After two and a half years of constant war, many Sudanese, especially in the diaspora, are sharing their anger online, calling out the double standard of boycotting Israel, but not the United Arab Emirates, which has been accused by Sudan of supporting the rebel Rapid Support Forces (RSF). Sudanese are also calling out the lack of interest in what is conveniently dubbed “the forgotten war” by most Western news outlets. Their explanation is often anti-Blackness and a general disinterest in Africa.
“That just can’t be possible, right?” asks Abdel-Magied. “Or maybe it’s possible, but I don’t want that to be the only answer. What else is going on here that is leading people to feel like what is happening [in Gaza] is changing their entire existence in a way that just does not apply to Sudan?”

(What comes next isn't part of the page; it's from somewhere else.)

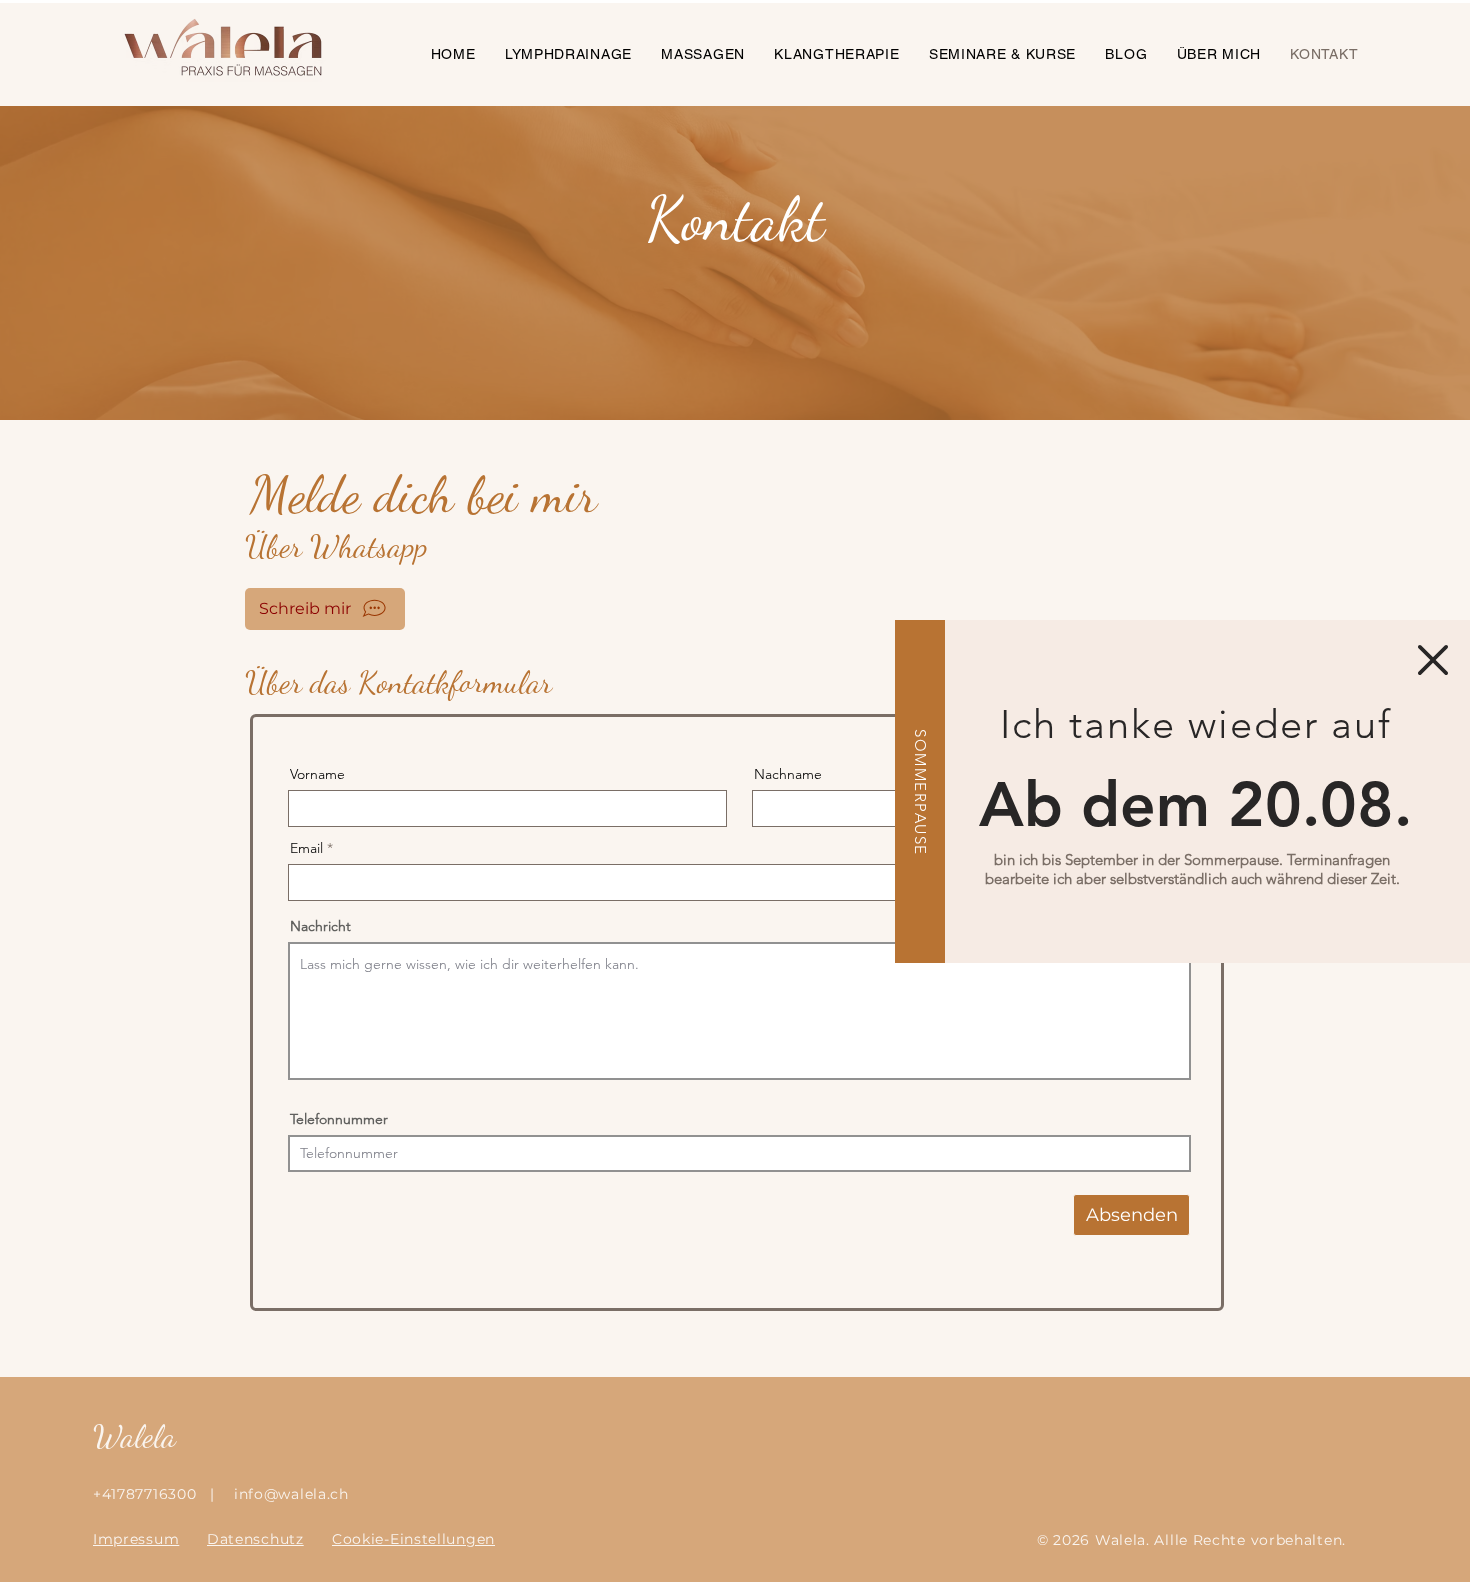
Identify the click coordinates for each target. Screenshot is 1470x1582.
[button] (1433, 660)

The evil in the case of Israel-Palestine is embodied by the usual suspects: the state, the media, and the establishment. The narrative is that Israelis are stealing the land from Palestinians, and this narrative can be contested.
When I probe the problem of Sudan’s narrative on my Instagram story, people respond: “We’re not ‘Arab’ or ‘African’ enough, so both regions don’t really know much about us.” “We are the source of our own agony.” “Sudan doesn’t really tell its own story well, so the world doesn’t hear much about it. We need a rebrand.”
Essentially, the genocide and destruction taking place in Sudan have a complicated history that requires a nuanced understanding. It does not fit neatly into the Western binary of good vs. evil, but it perfectly fits with the world’s understanding of Africans being simple people who like to kill anyone outside their tribe.
With that in mind, what does it mean to be a writer, journalist, or activist witnessing a genocide that remains unchallenged by advocacy efforts or existing narratives?
“It's difficult to do any writing about Sudan in a way that doesn't make people feel bad, because usually I'm annoyed, disappointed, or resentful,” says Abdel-Magied. “And people understand that they are part of that, but they don't do anything about it.”
So how can we, how can I, continue to try, knowing that we do not currently matter enough to get people’s attention?
“I no longer write for the other, I write for us,” says Abdel-Magied. “I write to record. What Sudan is going through is so fundamental that if we don’t do that, names, stories, and history will be lost, and then really no one will know.”
There’s hope in this archiving. If we keep these stories alive, it is because we believe that there will be an after when they will be cherished again. As writers and journalists, we might have to accept that we do not have the power to end this genocide right now, but that does not make our work futile.
“You are creating a reality when you write. The act of caring enough about something to write about it works against invisibilization,” says Abdel-Magied. “It’s a rejection of erasure.”
As our readership and audience, you too might feel like you cannot stop this genocide, but you can still be a witness to it and support those who are trying to save lives by first and foremost keeping your eyes on Sudan.